Основное войско, подобное неудержимо накатывающейся горной лавине, по команде перестроилось клином. Острия копий и мечи блестели в тёмно-синей мгле под лучами слабого месяца. Полки копьеносцев двинулись наперегонки, за ними неслись мечники и лучники.
Войско бесстрашного генерала Мураками обрушилось на врага, точно камнепад. На берегу реки, усыпанном замёрзшими телами, снова схлестнулись две волны, несущие оружие, доспехи, кровь и смерть. Натыкаясь на выставленные копья, ударяя в ответ, воины Горного Тигра неудержимо надвигались. Несколькими мощными рывками самураи Такэды оттеснили противника на лёд, который раскалывался, и холодная вода поглощала раненых, не давая возможности выбраться. Дух защитников Нагоя заметно слабел.
Лао и Шуинсай спустились по распадку и вышли к самой насыпи, над которой возвышалась высоченная каменная башня. Понятно, почему встреченную только что группу самураев-диверсантов вооружили тяжёлыми мушкетами: вблизи башня оказалась неприступной, и лишь гранатами имелся шанс уничтожить вражеский командный пункт. Вот бы кто-то ещё отвлёк засевших наверху! У самой стены опасно: сверху открытые склоны холма просматриваются, как на ладони.
Дождавшись в кустах приближения дружественных отрядов лучников и копьеносцев, синоби Зотайдо, неотличимые от простых ополченцев, влились в их беспокойный поток. Вместе с командирами сотен, самураями-новобранцами, они бежали вдоль восточной стены крепости вплотную к смотровой башне, на которой располагался генералитет Оды.
Отправив лучников обстреливать стену, сотники подгоняли штурмующих, помогали нести мечникам лестницы, обитые широкими металлическими щитами.
Первая волна ударилась о насыпной вал, длинные бамбуковые жерди упали на стены, и по ним быстро карабкались взыскующие славы.

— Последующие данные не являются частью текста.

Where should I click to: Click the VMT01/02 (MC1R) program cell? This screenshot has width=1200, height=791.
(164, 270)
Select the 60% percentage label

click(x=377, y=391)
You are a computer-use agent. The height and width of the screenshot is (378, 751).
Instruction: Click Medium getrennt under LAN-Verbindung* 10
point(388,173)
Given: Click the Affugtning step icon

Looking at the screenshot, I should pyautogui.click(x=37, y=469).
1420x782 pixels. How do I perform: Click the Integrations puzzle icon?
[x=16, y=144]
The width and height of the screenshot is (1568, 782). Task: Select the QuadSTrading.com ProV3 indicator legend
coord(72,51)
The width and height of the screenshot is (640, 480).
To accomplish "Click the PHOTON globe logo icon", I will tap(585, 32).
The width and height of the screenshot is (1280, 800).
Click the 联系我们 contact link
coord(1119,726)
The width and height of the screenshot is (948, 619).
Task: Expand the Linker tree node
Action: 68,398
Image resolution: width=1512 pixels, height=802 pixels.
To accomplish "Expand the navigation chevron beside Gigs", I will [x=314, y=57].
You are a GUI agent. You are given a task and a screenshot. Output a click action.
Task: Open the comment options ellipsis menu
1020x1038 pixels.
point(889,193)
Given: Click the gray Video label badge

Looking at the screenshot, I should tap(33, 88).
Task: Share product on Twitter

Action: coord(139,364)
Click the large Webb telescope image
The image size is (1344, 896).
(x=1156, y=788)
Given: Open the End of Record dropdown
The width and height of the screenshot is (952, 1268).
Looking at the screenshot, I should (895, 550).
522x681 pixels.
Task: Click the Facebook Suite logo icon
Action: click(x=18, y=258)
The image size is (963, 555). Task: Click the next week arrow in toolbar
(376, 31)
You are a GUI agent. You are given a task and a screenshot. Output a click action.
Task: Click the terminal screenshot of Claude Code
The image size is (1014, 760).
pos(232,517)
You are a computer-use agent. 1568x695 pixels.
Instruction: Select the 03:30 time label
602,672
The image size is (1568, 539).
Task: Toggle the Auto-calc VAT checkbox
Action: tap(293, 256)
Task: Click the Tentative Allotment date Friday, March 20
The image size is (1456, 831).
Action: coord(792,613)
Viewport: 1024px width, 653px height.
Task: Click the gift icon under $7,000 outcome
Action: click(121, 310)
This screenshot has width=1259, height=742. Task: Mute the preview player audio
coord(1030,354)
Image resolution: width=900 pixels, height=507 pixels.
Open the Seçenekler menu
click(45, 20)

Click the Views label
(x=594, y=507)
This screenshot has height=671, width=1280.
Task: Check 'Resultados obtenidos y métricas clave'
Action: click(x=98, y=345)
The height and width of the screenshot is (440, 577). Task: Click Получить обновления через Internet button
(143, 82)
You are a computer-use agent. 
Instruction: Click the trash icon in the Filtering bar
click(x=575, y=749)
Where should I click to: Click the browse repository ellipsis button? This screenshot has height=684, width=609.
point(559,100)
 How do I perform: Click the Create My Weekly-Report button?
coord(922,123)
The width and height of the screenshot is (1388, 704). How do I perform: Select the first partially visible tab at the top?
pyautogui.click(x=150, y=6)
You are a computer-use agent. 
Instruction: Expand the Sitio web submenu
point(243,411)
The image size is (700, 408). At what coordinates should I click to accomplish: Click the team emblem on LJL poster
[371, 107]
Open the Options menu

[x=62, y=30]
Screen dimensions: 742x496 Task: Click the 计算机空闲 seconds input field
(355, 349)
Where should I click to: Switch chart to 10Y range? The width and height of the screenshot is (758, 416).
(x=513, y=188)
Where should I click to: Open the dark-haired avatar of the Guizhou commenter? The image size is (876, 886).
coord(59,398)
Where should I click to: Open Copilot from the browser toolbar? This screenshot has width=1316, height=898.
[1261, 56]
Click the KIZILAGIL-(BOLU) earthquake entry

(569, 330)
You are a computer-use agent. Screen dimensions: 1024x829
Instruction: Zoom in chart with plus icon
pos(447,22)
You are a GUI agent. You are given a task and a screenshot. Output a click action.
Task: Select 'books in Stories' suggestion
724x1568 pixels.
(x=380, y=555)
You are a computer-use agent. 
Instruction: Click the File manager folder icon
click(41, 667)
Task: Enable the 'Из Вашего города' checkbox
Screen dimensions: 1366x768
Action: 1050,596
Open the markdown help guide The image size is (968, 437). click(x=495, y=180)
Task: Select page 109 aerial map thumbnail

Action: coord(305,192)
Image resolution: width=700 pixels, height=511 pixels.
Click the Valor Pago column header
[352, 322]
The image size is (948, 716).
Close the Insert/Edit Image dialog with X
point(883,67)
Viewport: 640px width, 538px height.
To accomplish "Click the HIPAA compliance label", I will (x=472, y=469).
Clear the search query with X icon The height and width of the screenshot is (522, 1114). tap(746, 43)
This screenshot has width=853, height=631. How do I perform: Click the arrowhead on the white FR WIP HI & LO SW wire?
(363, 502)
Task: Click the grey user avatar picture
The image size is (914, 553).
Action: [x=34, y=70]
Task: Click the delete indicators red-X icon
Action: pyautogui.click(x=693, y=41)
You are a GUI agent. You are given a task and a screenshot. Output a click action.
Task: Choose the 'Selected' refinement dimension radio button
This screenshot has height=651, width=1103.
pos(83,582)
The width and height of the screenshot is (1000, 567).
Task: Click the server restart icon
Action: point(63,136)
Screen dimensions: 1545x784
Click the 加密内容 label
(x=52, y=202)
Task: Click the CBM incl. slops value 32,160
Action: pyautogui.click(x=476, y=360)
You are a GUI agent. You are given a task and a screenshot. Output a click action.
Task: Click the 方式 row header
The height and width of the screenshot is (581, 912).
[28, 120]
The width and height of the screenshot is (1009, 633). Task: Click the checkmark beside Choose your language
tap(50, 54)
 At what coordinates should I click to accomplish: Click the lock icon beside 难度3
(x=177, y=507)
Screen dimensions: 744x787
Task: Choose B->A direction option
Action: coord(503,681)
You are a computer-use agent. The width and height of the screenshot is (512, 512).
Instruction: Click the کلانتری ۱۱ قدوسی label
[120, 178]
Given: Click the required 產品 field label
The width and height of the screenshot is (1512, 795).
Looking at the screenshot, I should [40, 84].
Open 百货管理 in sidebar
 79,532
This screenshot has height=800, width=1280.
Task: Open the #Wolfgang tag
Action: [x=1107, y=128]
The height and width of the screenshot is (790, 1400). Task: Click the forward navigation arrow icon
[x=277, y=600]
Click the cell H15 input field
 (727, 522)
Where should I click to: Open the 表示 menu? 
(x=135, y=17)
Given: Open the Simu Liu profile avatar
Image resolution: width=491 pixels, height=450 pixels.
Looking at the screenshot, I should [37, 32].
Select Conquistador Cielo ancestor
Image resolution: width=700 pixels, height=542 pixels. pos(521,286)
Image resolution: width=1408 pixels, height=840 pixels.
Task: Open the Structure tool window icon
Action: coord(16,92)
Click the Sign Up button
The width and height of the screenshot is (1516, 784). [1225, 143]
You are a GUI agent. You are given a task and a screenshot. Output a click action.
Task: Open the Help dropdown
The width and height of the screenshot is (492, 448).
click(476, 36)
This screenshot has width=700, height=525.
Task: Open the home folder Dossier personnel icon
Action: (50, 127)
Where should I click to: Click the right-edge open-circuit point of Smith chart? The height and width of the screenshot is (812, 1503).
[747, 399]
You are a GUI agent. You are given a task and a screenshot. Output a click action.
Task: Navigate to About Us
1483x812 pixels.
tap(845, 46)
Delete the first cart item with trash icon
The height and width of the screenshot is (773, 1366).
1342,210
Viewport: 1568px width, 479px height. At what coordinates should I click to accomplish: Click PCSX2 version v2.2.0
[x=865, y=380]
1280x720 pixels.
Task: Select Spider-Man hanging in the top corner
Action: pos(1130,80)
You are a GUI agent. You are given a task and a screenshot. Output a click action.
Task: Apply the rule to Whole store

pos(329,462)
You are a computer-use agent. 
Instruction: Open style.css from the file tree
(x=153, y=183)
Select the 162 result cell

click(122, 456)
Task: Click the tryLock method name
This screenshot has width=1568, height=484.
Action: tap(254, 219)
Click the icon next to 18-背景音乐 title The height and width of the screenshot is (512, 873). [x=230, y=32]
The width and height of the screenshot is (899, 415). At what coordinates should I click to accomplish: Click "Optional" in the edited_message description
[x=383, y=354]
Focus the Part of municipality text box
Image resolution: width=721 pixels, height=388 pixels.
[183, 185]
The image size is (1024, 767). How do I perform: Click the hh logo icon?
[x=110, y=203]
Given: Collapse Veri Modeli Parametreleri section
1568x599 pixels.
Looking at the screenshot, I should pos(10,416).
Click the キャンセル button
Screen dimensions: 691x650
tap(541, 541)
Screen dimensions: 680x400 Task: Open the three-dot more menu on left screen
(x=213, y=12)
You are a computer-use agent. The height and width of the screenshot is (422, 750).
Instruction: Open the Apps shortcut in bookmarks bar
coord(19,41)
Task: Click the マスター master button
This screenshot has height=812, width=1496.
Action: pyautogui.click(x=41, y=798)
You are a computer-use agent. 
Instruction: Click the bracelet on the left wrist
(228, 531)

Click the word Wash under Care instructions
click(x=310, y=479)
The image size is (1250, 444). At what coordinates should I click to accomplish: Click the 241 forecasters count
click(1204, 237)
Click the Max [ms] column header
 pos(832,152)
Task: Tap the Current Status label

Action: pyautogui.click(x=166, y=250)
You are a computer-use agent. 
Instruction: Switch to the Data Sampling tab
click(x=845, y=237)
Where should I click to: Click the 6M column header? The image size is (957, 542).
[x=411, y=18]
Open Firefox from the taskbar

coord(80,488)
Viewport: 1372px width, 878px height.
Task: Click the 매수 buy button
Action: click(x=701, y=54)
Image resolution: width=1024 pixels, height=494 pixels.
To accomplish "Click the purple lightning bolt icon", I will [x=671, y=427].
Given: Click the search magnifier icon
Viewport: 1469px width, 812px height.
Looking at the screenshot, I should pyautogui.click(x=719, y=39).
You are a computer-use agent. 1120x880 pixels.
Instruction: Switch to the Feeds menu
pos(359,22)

Сверху вниз посыпались стрелы, полетели пули. Тела смельчаков падали, как переспелые плоды. Но и лучники Мураками не оплошали: всё реже рисковали высовываться из-за венца стены осаждённые, стреляли неприцельно.
Генералы на башне орали благим матом, истошно, а сигнальщики высоко вздымали стяги с вымпелами-командами, энергично потрясали ими, едва удерживая на ветру, в надежде привлечь внимание своих полевых командиров. Впрочем, в свете факелов сигналы всё равно были неразличимы на фоне ночи.
Неожиданно те, кто бежал с поля боя, повернули обратно. За их спинами выросла стена сверкающих нагинат. Во фланг Мураками ударили подоспевшие сохэи Ацута.
— Принять бой! — заголосил монах-воин, выскочивший из леса. Он присел на колено, отвернувшись вполоборота и натянув тетиву юми, направленного в небо. Наконечник стрелы, которую он собрался выпустить, искрил и переливался ярким красно-синим огнём. Перед тем, как Шуинсай поразил его сюрикэном, монах успел выстрелить — подал световой сигнал.
— Сейчас сюда сбежится вся их армия! — пробормотал Лао.
— Поторопимся, — согласился Шуинсай.
Отряд Зотайдо свернул под стену и зажёг фитили мушкетов. Высоко над головой в бойницах показывались вражеские воины, прицеливались из ружей и луков, но, поражённые снизу стрелами, сваливались. В лесу пылали множество факелов: верные Бадафусе здешние монахи-воины гурьбой навалились на самураев Горного Тигра.
— Умрите! — кричал раненый сотник, отбиваясь катаной от насевшего врага.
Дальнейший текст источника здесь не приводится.